LLMs

As I use LLMs to help me build software I keep running into situations where there is a missing piece and leverage point, that if injected will dramatically raise the quality of creation: subject expert turtles.

Triangle showing how app devs, experts, and bots come together

Much of this formed when creating mock.shop and seeing what it takes to go from a demo to production, but let me explain via another recent experience: a web app framework migration.

Framework migration: switching between Next.js and Remix

LLMs are helpful for tasks such as porting. I have used this often, especially working between Python and JavaScript for some recent AI projects. I wanted to explore taking a web application using Next.js and have it ported to use Remix, or vice versa.

Out of the box, with ChatGPT, it would get some of the high level changes correct, but it would be very surface level. For example, actions and loaders may be created, but imports would have the form of @/components/foo and next/image.

Our LLM friend has a galaxy of information, but we don’t know what’s actually in there, and software keeps evolving so the information that may be there is probably outdated to some degree. This is where us humans come in. We can use that juicy context window to share:

The latest information from documentation that maps to our versions. Querying embeddings from this content can be plucked into context.
Rules and reasoning for translations. What are the steps that someone knowledgeable of both frameworks would write?
Quality examples of before and after. If you go through these steps what are solid mappings where patterns can be learned?

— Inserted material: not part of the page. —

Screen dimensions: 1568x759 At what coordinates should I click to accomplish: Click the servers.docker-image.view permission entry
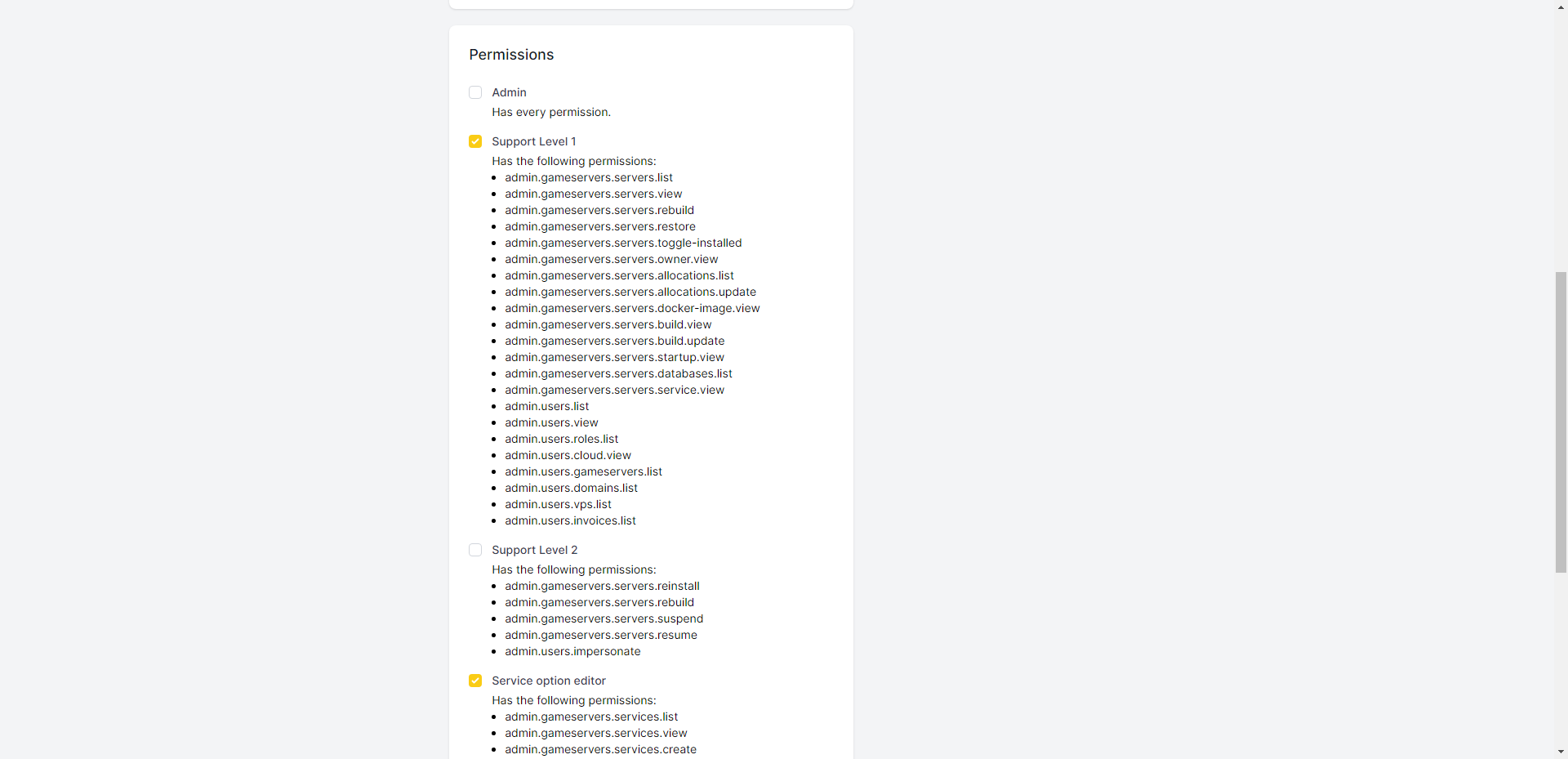click(632, 308)
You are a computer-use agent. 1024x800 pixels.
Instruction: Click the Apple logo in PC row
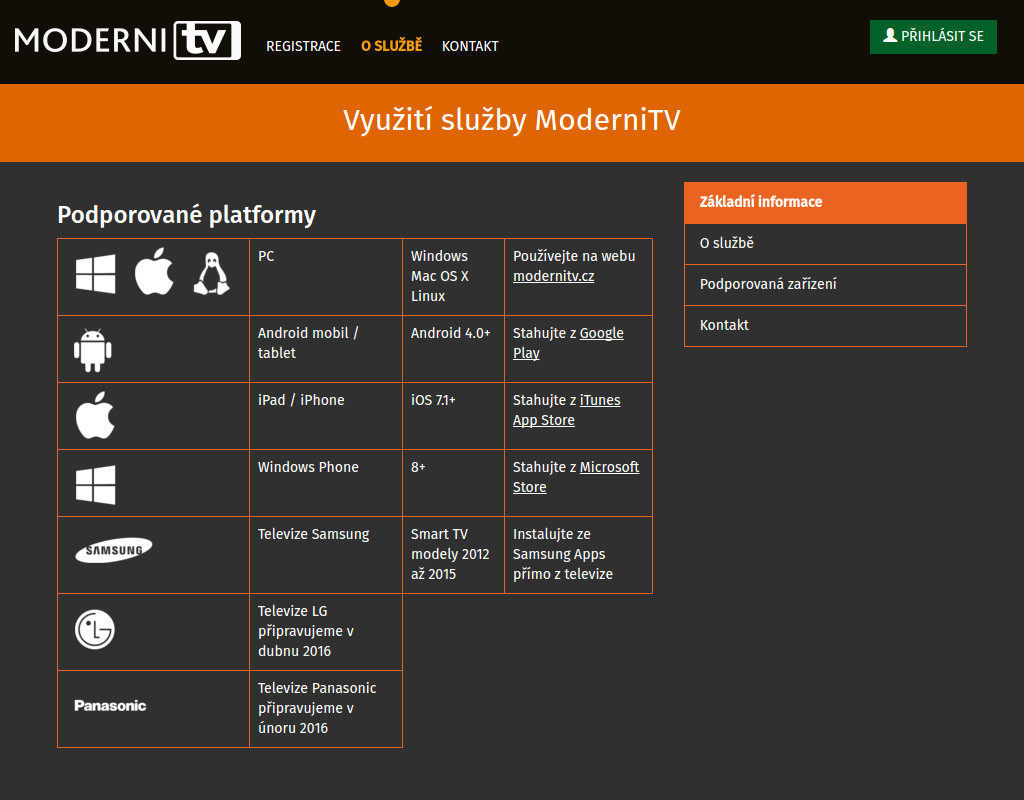pos(154,271)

Depending on the quality of this work, you will see a massive upgrade in the results. They go from “some nice hints but wow so much is wrong” to “this is kinda usable out of the box!”

At the end of this process, “What are the steps that someone knowledgeable would write?” stuck with me. Someone else was going to go through the same migration, and it doesn’t make sense for them to have to build out all of the mappings. This is a waste of effort!

Time for the knowledgable turtles, already!

I have some knowledge of Next.js and Remix, but I am hardly The Expert. What if true experts (core team, folks from the community, etc) were the ones to package the relevant information about their frameworks?

Gonna live stream at 4pm PT (in 2 hours) and migrate an older Next.js application over to the App Router.

Will be just coding and playing tunes (strictly bangers) if you wanna hang out.https://t.co/LGZDMJiYzw
— Lee Robinson (@leeerob) June 7, 2023

Lee does great streams like this!

Lee does a great job showing a conversion from one version of next.js to another (to App Router land). This knowledge can be codified for anyone else doing this.

Picture an app developer creating a new project and installing all of their dependencies, and this time each one of them comes with hints from the projects themselves. And it’s turtles all the way down as each dependency comes with it’s own dependencies.

In this world you are building with a world of expertise funneling information into the amazing reasoning engine that is AI via LLMs.

What knowledge can we funnel?

A `.chat` file in every repo prompting AI assistant (e.g., Ghostwriter) to be most helpful in this project.
— Amjad Masad (@amasad) June 5, 2023

Others are talking about this

Each project has an ai-hints.json file, which is the router to correct information. It is a simple configuration that links out, or contains some inline information, for the given project.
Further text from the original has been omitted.